In Double K Oil Products v Neste Oil  the Court had summarised the applicable legal principles on a section 68 application as follows:
- It is not enough to show that one party inadvertently misled the other, however carelessly (Cuflet Chartering v Carousel Shipping Co Ltd ).
- It will normally be necessary to satisfy the court that some form of reprehensible or unconscionable conduct has contributed in a substantial way to the obtaining of the award. Therefore, a challenge to an award cannot be made on grounds of:
- an innocent failure to give proper disclosure (Profilati Italia SRL v PaineWebber Inc and another ); or
- the innocent production of false evidence (Elektrim SA v Vivendi Universal ).
- The applicant must show that the new evidence relied on to demonstrate the fraud was unavailable at the time of the arbitration and would have had an important influence on the result (Westacre Investments Inc v Jugoimport-SDPR Holding Co Ltd ).
The Court noted that the arbitration was conducted by French parties, represented by French lawyers, in accordance with civil law arbitration procedure. In particular, the rules for disclosure of documents were based on the IBA Rules (not the 2010 Rules imparting the duty of good faith). As such, there was no duty to disclose relevant documents as there might be under English procedure.
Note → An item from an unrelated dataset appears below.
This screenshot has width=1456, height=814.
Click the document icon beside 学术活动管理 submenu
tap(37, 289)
Therefore, the court must be careful not to import English law concepts of the duty of disclosure into its assessment of the parties’ conduct and the serious allegations of concealment.
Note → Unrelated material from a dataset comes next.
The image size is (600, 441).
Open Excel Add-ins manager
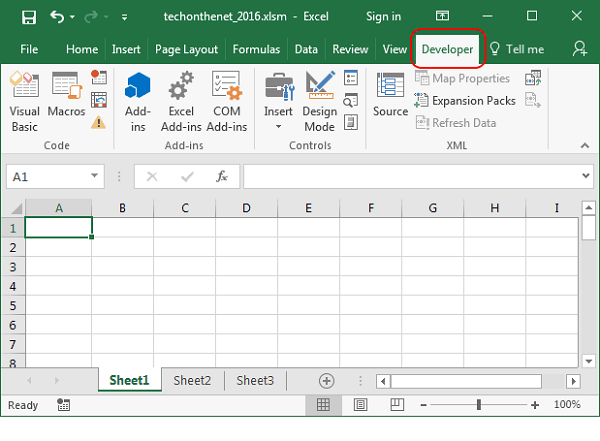(181, 103)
The Court rejected allegations of fraud in the disclosure exercise. However, it found that a particular witness had deliberately and dishonestly concealed certain tests and results from the tribunal. This went beyond a witness for one of the parties to an arbitration lying to the tribunal and committing perjury (the scenario that The Court in Elektrim considered would be insufficient to establish that the award was obtained by fraud). Rather, this was serious deception of the tribunal by a person who had been deputed to present a party’s technical case to the tribunal. As such, it was a fraud by the party to the arbitration for the purposes of section 68(2)(g) of the AA 1996.
However, the judge concluded that the innocent party could not show that disclosure of the true position to the tribunal would have had an important influence on or would probably have affected the result of the arbitration. This was because the tribunal had decided that, even if it had accepted the argument that there was a design fault, the fraudster was not liable under French law. Consequently, the innocent party could not show that the award was obtained by fraud or that it had suffered a substantial injustice.
The decision is striking because the judge made an unequivocal finding of fraud by a principal witness in the arbitration, that amounted to a fraud by a party to the arbitration, but nevertheless rejected the challenge to the award. As such, it highlights the strict statutory test for challenges under section 68 of the AA 1996, and the need for a causative link between the fraud and the obtaining of the award.